*** Begin section ***

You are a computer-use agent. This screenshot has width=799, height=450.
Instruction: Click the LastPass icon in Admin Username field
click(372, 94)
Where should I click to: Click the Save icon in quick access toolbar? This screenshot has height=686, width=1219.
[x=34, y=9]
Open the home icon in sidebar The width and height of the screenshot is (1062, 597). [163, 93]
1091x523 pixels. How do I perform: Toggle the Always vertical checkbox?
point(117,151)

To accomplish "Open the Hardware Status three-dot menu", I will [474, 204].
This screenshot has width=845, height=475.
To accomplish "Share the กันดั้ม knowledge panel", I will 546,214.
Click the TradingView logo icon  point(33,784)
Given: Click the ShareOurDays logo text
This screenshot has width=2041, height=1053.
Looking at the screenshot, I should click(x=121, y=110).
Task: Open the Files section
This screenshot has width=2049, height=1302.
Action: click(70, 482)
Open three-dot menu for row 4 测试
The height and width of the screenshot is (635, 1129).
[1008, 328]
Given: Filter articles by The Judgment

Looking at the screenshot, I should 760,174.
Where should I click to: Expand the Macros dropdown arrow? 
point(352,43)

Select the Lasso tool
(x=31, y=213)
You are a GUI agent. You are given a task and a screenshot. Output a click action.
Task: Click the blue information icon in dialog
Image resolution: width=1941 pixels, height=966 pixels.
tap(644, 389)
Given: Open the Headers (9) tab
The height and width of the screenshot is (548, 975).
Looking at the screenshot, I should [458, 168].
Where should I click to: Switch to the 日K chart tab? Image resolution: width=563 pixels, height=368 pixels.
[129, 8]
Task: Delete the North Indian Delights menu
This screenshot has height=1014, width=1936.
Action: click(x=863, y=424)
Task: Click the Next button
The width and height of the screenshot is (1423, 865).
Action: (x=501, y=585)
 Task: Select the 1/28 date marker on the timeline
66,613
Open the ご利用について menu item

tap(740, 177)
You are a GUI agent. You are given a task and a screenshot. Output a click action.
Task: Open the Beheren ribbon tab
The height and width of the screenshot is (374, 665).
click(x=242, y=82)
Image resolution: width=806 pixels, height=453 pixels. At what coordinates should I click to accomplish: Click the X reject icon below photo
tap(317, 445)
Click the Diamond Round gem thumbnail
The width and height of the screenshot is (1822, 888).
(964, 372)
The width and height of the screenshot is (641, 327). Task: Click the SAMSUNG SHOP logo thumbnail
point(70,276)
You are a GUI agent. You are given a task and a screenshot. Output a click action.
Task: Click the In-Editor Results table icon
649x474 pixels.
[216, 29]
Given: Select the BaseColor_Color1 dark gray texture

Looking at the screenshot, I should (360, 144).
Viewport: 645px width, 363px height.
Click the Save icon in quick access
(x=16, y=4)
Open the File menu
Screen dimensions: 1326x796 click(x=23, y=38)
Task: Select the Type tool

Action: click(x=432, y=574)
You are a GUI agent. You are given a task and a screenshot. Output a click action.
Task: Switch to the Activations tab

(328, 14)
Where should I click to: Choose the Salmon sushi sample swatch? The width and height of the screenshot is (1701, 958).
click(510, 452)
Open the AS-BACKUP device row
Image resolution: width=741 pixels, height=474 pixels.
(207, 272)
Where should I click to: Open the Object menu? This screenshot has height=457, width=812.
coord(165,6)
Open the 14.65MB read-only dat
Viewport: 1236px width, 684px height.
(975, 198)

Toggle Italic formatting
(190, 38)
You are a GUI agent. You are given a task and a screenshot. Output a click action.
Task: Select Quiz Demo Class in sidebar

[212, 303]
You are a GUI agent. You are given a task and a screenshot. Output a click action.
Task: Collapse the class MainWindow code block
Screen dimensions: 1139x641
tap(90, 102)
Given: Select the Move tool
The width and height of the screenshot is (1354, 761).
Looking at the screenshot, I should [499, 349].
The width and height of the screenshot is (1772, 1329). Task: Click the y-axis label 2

*** End section ***

- _Exercise details_: Each record above, in full: retype it verbatim.

- _Task result_:
You are a computer-use agent. This screenshot has width=799, height=450.
Instruction: Click the LastPass icon in Admin Username field
click(372, 94)
Where should I click to: Click the Save icon in quick access toolbar? This screenshot has height=686, width=1219.
[x=34, y=9]
Open the home icon in sidebar The width and height of the screenshot is (1062, 597). [163, 93]
1091x523 pixels. How do I perform: Toggle the Always vertical checkbox?
point(117,151)

To accomplish "Open the Hardware Status three-dot menu", I will [474, 204].
This screenshot has width=845, height=475.
To accomplish "Share the กันดั้ม knowledge panel", I will 546,214.
Click the TradingView logo icon  point(33,784)
Given: Click the ShareOurDays logo text
This screenshot has width=2041, height=1053.
Looking at the screenshot, I should click(x=121, y=110).
Task: Open the Files section
This screenshot has width=2049, height=1302.
Action: click(70, 482)
Open three-dot menu for row 4 测试
The height and width of the screenshot is (635, 1129).
[1008, 328]
Given: Filter articles by The Judgment

Looking at the screenshot, I should 760,174.
Where should I click to: Expand the Macros dropdown arrow? 
point(352,43)

Select the Lasso tool
(x=31, y=213)
You are a GUI agent. You are given a task and a screenshot. Output a click action.
Task: Click the blue information icon in dialog
Image resolution: width=1941 pixels, height=966 pixels.
tap(644, 389)
Given: Open the Headers (9) tab
The height and width of the screenshot is (548, 975).
Looking at the screenshot, I should [458, 168].
Where should I click to: Switch to the 日K chart tab? Image resolution: width=563 pixels, height=368 pixels.
[129, 8]
Task: Delete the North Indian Delights menu
This screenshot has height=1014, width=1936.
Action: click(x=863, y=424)
Task: Click the Next button
The width and height of the screenshot is (1423, 865).
Action: (x=501, y=585)
 Task: Select the 1/28 date marker on the timeline
66,613
Open the ご利用について menu item

tap(740, 177)
You are a GUI agent. You are given a task and a screenshot. Output a click action.
Task: Open the Beheren ribbon tab
The height and width of the screenshot is (374, 665).
click(x=242, y=82)
Image resolution: width=806 pixels, height=453 pixels. At what coordinates should I click to accomplish: Click the X reject icon below photo
tap(317, 445)
Click the Diamond Round gem thumbnail
The width and height of the screenshot is (1822, 888).
(964, 372)
The width and height of the screenshot is (641, 327). Task: Click the SAMSUNG SHOP logo thumbnail
point(70,276)
You are a GUI agent. You are given a task and a screenshot. Output a click action.
Task: Click the In-Editor Results table icon
649x474 pixels.
[216, 29]
Given: Select the BaseColor_Color1 dark gray texture

Looking at the screenshot, I should (360, 144).
Viewport: 645px width, 363px height.
Click the Save icon in quick access
(x=16, y=4)
Open the File menu
Screen dimensions: 1326x796 click(x=23, y=38)
Task: Select the Type tool

Action: click(x=432, y=574)
You are a GUI agent. You are given a task and a screenshot. Output a click action.
Task: Switch to the Activations tab

(328, 14)
Where should I click to: Choose the Salmon sushi sample swatch? The width and height of the screenshot is (1701, 958).
click(510, 452)
Open the AS-BACKUP device row
Image resolution: width=741 pixels, height=474 pixels.
(207, 272)
Where should I click to: Open the Object menu? This screenshot has height=457, width=812.
coord(165,6)
Open the 14.65MB read-only dat
Viewport: 1236px width, 684px height.
(975, 198)

Toggle Italic formatting
(190, 38)
You are a GUI agent. You are given a task and a screenshot. Output a click action.
Task: Select Quiz Demo Class in sidebar

[212, 303]
You are a GUI agent. You are given a task and a screenshot. Output a click action.
Task: Collapse the class MainWindow code block
Screen dimensions: 1139x641
tap(90, 102)
Given: Select the Move tool
The width and height of the screenshot is (1354, 761).
Looking at the screenshot, I should [499, 349].
The width and height of the screenshot is (1772, 1329). Task: Click the y-axis label 2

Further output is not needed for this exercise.